Saturday, May 05, 2007

Travel without immersion

I often think that travel was more fun just a few decades ago. At the time we did not realize just how lucky we were. Flights were certainly more expensive in real terms and fewer people travelled. I do think though that we have given up an awful lot. We can now travel with more safety and perhaps more fun upon arrival. The actual act of travel is now more isolating. It is much easier now to travel and never leave one's home comfort zone. 
 Some of my perception is due to my loss of innocence. 
In the seventies there were plenty of hijackings but I did not hesitate to fly when I got the chance. Few of the hijackings seemed to involve many lives lost. In any case, we did not have global 24 cable news to pound the stories into our brains. While there were some bad plane crashes we never saw History Channel documentaries illustrating the failings of pilots, aircraft maintenance and government incompetence.
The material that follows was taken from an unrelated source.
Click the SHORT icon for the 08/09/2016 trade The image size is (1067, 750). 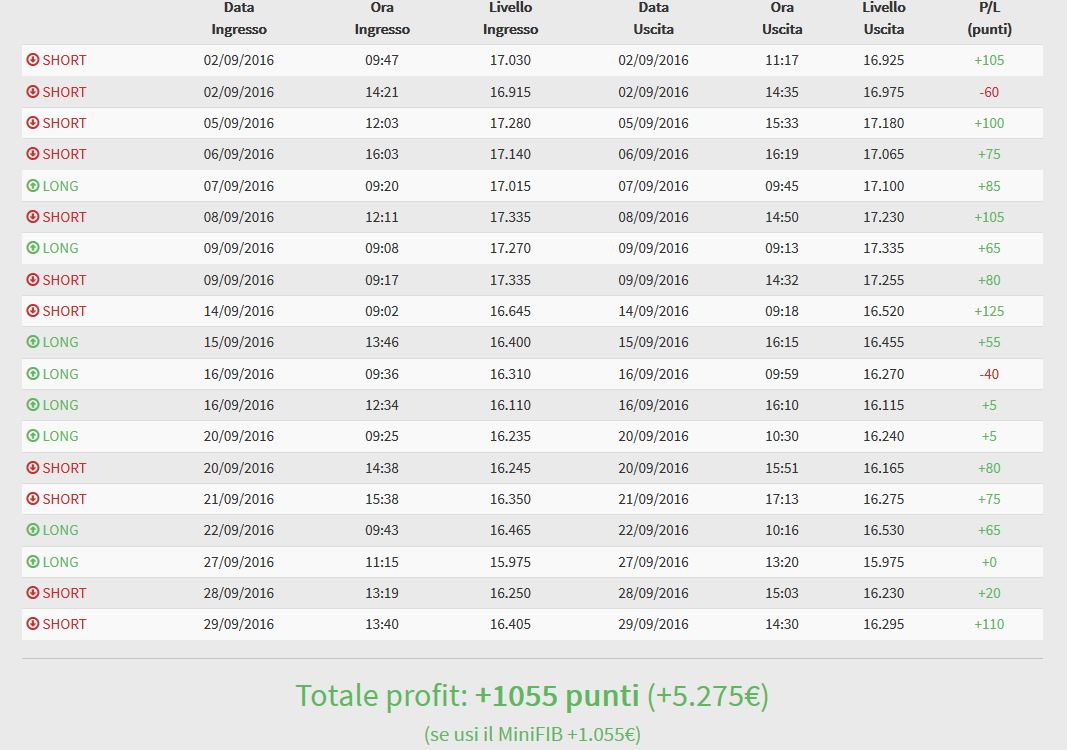click(x=33, y=217)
There were more than a handful of serial killers cruising the highways looking for their next victim but I rarely worried about my hitchhiking safety. I just did not know any better. When I was younger we might read about the horrible excesses of communist governments and African dictators such as Idi Amin but no one was producing Hollywood films about it all. If we heard about Iran the story was to glorify the wonderful jewellery and palaces of the Shah. Excesses in Cambodia and Burma where hidden in the smoke screen of the Vietnam conflict. 
Flexible plane tickets and stopovers 
When I first travelled across the Pacific I had an open ticket. It was possible to change the route and dates almost at will as long as there were seats available. Between Vancouver, Canada and Sydney, Australia I made stopovers in Honolulu, Pago Pago, Apia, Nadi, Auckland and Wellington. Of course one can still do such a trip but I suspect that the fare would be several times the more direct no stopover fare. 
When I first travelled across Canada for Expo 67 in Montreal we took the train. It was a great way to see the country and we met people from all across the country. It was educational for me to see how other travellers were thrilled to be in the mountains that I see daily. 
Travellers nowadays miss much of that thrill and sense of the country. Flying the red eye flight to the East coast one has no sense of actually being in Canada rather than a completely different land. One see so much more when travelling at ground level. 
Today's travel is much more like staying at home. 
Some things, such as cheap phone calls and international news have made foreign travel easier. I fear though that they also make it easier for people to travel without actually being immersed in the local culture. In the mid seventies when I travelled for months across Asia I only made one phone call home. It involved booking a time at the big city post office for my three minute call. The cost was high and confusion was abundant. 
For months at a time the only news that I got from Canada was a few mentions in the family letters waiting at Poste Restante. Modern tourist can talk daily on the Internet, watch CNN in their air conditioned hotel rooms and have the New York Times delivered to their rooms. I clearly remember sitting in a cheap Queensland hotel room listening to the local radio. They were switching between numerous locations around Eastern Australia as they played the daily horse raising results. I was amazed that they could bring so many diverse locations into one program. 
By 1984 I was able to stay up late in my rental apartment and catch the CNN Headline News from North America. The downside of all this news and information is that it is easy to travel without getting at all immersed in the local culture. If a Japanese tourist visits Vancouver and watches Japanese TV and reads Japanese newspapers and talks to Japanese tour guides can they say that they have really seen Canada?